### PROVIDED RECORDS
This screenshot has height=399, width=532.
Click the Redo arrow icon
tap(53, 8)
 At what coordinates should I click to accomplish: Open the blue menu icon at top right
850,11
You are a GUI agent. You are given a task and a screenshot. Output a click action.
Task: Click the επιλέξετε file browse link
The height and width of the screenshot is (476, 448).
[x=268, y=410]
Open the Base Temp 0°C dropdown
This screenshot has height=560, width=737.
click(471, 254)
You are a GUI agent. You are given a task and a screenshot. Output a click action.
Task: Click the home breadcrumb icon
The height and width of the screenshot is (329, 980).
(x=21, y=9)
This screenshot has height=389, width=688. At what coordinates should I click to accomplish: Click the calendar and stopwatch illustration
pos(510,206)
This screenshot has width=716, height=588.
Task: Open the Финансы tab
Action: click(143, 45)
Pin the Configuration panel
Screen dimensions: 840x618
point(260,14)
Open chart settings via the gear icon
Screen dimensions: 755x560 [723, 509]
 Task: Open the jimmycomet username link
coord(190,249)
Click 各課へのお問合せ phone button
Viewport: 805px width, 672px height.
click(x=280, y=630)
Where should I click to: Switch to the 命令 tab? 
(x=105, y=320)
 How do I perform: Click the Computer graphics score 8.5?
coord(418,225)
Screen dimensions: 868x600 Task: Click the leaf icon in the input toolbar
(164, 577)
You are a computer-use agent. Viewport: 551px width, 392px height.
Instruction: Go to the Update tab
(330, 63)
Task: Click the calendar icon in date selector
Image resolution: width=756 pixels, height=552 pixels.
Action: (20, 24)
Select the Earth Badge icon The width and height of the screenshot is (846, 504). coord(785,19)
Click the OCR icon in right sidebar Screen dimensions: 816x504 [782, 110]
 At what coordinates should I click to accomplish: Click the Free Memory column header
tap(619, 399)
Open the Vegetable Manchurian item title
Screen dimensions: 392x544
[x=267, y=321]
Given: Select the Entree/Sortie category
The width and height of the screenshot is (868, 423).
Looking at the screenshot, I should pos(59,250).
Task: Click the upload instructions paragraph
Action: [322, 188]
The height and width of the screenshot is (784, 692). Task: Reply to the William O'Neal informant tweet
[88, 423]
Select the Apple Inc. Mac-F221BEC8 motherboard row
######
- TASK BRIEF
Return the full listing unchanged.

- EXERCISE OUTPUT
This screenshot has height=399, width=532.
Click the Redo arrow icon
tap(53, 8)
 At what coordinates should I click to accomplish: Open the blue menu icon at top right
850,11
You are a GUI agent. You are given a task and a screenshot. Output a click action.
Task: Click the επιλέξετε file browse link
The height and width of the screenshot is (476, 448).
[x=268, y=410]
Open the Base Temp 0°C dropdown
This screenshot has height=560, width=737.
click(471, 254)
You are a GUI agent. You are given a task and a screenshot. Output a click action.
Task: Click the home breadcrumb icon
The height and width of the screenshot is (329, 980).
(x=21, y=9)
This screenshot has height=389, width=688. At what coordinates should I click to accomplish: Click the calendar and stopwatch illustration
pos(510,206)
This screenshot has width=716, height=588.
Task: Open the Финансы tab
Action: click(143, 45)
Pin the Configuration panel
Screen dimensions: 840x618
point(260,14)
Open chart settings via the gear icon
Screen dimensions: 755x560 [723, 509]
 Task: Open the jimmycomet username link
coord(190,249)
Click 各課へのお問合せ phone button
Viewport: 805px width, 672px height.
click(x=280, y=630)
Where should I click to: Switch to the 命令 tab? 
(x=105, y=320)
 How do I perform: Click the Computer graphics score 8.5?
coord(418,225)
Screen dimensions: 868x600 Task: Click the leaf icon in the input toolbar
(164, 577)
You are a computer-use agent. Viewport: 551px width, 392px height.
Instruction: Go to the Update tab
(330, 63)
Task: Click the calendar icon in date selector
Image resolution: width=756 pixels, height=552 pixels.
Action: (20, 24)
Select the Earth Badge icon The width and height of the screenshot is (846, 504). coord(785,19)
Click the OCR icon in right sidebar Screen dimensions: 816x504 [782, 110]
 At what coordinates should I click to accomplish: Click the Free Memory column header
tap(619, 399)
Open the Vegetable Manchurian item title
Screen dimensions: 392x544
[x=267, y=321]
Given: Select the Entree/Sortie category
The width and height of the screenshot is (868, 423).
Looking at the screenshot, I should pos(59,250).
Task: Click the upload instructions paragraph
Action: [322, 188]
The height and width of the screenshot is (784, 692). Task: Reply to the William O'Neal informant tweet
[88, 423]
Select the Apple Inc. Mac-F221BEC8 motherboard row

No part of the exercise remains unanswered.